Written problem: Rewrite the data from the line with "Where should I click to: Click the Bundle" to the line with "tap(451, 248)", replacing "Screen dimensions" with "Viewport size" and changing nothing else. Return only those lines.

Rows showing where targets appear
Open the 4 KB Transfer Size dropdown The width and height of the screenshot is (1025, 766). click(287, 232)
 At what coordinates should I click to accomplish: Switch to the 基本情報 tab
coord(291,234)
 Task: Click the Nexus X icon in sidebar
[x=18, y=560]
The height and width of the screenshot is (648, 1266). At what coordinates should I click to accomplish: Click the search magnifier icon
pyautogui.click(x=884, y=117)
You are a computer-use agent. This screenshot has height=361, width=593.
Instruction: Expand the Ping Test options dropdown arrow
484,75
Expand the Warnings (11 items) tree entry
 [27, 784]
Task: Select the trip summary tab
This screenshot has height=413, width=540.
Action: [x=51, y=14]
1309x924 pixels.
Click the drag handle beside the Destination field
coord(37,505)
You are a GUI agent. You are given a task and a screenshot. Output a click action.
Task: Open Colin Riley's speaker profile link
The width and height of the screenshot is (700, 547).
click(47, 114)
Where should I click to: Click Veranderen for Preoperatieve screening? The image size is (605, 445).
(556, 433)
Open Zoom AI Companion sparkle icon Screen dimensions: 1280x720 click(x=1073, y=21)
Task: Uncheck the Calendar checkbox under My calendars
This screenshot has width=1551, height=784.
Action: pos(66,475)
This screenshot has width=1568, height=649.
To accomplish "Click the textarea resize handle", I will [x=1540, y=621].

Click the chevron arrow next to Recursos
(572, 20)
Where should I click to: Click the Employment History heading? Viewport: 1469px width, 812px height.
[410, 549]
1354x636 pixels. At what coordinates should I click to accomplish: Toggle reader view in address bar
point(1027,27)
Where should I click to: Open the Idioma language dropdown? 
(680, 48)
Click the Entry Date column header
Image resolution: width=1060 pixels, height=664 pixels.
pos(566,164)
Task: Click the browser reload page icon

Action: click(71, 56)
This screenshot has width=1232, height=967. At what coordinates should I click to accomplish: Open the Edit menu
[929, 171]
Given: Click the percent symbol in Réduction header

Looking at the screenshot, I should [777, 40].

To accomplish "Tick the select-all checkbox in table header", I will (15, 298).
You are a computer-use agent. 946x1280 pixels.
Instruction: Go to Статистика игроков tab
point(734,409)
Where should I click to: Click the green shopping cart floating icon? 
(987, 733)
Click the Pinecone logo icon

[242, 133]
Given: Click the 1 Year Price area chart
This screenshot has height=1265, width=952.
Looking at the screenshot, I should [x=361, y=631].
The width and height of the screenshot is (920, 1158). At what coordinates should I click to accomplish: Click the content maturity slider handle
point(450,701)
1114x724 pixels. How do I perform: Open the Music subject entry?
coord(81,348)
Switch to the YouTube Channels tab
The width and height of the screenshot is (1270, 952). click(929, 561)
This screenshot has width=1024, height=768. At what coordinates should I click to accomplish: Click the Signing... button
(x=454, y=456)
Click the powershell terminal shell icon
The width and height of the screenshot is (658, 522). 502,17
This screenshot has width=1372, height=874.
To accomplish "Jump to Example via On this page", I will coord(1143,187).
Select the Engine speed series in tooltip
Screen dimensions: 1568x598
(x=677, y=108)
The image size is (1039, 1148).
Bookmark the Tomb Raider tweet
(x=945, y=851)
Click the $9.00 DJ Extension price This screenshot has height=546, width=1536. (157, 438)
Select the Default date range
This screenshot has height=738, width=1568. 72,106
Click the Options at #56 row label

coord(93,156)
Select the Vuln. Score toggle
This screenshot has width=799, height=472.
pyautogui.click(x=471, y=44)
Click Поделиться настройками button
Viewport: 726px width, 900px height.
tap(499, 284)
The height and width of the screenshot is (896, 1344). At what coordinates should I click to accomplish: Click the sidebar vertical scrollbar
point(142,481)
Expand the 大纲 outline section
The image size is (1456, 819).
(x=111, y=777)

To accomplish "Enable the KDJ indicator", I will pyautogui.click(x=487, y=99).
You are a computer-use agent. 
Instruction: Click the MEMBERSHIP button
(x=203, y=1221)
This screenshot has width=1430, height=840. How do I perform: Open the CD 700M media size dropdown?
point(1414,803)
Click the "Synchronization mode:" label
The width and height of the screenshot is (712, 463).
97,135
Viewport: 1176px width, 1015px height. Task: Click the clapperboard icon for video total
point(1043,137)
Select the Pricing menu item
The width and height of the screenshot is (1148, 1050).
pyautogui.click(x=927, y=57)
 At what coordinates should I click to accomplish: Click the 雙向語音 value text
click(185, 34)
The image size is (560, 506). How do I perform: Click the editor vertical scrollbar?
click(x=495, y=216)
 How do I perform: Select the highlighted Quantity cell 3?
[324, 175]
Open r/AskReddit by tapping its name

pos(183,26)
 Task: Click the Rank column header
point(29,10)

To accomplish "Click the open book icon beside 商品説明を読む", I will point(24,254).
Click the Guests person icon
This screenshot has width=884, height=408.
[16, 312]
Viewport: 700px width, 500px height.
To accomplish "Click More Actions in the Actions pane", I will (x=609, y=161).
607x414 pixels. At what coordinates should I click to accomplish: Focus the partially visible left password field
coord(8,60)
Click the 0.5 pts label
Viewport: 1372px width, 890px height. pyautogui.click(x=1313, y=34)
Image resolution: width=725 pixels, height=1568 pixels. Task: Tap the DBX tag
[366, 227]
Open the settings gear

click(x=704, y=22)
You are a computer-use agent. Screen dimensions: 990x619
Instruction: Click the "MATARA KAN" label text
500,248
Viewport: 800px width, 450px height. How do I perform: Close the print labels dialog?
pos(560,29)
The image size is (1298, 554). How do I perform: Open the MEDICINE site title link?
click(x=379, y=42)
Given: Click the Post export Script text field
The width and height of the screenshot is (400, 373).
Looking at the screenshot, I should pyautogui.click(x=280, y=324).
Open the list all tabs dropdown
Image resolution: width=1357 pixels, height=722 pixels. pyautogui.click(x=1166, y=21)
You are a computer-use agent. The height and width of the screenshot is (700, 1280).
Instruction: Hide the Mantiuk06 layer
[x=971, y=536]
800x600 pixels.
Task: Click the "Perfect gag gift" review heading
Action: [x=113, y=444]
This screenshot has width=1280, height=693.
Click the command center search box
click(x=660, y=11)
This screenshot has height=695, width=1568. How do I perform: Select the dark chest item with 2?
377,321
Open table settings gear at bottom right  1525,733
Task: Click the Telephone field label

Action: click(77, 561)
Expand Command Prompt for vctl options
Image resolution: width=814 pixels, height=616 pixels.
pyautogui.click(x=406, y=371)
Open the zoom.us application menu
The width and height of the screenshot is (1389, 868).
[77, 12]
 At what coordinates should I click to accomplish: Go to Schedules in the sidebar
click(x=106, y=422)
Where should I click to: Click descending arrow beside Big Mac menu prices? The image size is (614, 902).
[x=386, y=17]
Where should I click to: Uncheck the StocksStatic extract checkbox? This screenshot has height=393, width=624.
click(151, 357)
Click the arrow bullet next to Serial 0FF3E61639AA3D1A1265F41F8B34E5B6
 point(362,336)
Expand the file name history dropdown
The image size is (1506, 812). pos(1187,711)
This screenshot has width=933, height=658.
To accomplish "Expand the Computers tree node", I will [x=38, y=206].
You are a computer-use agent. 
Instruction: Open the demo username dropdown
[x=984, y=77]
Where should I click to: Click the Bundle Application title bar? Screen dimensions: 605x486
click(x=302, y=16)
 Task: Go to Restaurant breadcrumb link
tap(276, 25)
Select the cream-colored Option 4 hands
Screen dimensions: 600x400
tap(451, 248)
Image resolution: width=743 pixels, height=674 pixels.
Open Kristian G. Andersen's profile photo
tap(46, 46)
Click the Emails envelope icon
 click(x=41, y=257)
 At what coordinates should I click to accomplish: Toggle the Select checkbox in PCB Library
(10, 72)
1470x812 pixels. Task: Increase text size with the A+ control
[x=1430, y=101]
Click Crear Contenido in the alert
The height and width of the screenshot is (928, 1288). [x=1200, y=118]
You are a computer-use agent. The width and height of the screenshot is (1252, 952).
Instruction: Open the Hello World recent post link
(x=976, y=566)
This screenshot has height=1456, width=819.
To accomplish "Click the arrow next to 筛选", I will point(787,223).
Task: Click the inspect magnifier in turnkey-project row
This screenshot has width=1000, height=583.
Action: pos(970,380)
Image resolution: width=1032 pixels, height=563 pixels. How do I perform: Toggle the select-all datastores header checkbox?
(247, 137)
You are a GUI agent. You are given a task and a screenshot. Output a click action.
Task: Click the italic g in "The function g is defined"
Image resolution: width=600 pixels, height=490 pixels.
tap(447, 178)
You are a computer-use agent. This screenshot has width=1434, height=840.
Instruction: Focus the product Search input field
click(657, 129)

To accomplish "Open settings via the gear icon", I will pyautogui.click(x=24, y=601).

Solved exercise:
Where should I click to: Click the Bundle Application title bar? Viewport size: 605x486
click(x=302, y=16)
 Task: Go to Restaurant breadcrumb link
tap(276, 25)
Select the cream-colored Option 4 hands
Viewport size: 600x400
tap(451, 248)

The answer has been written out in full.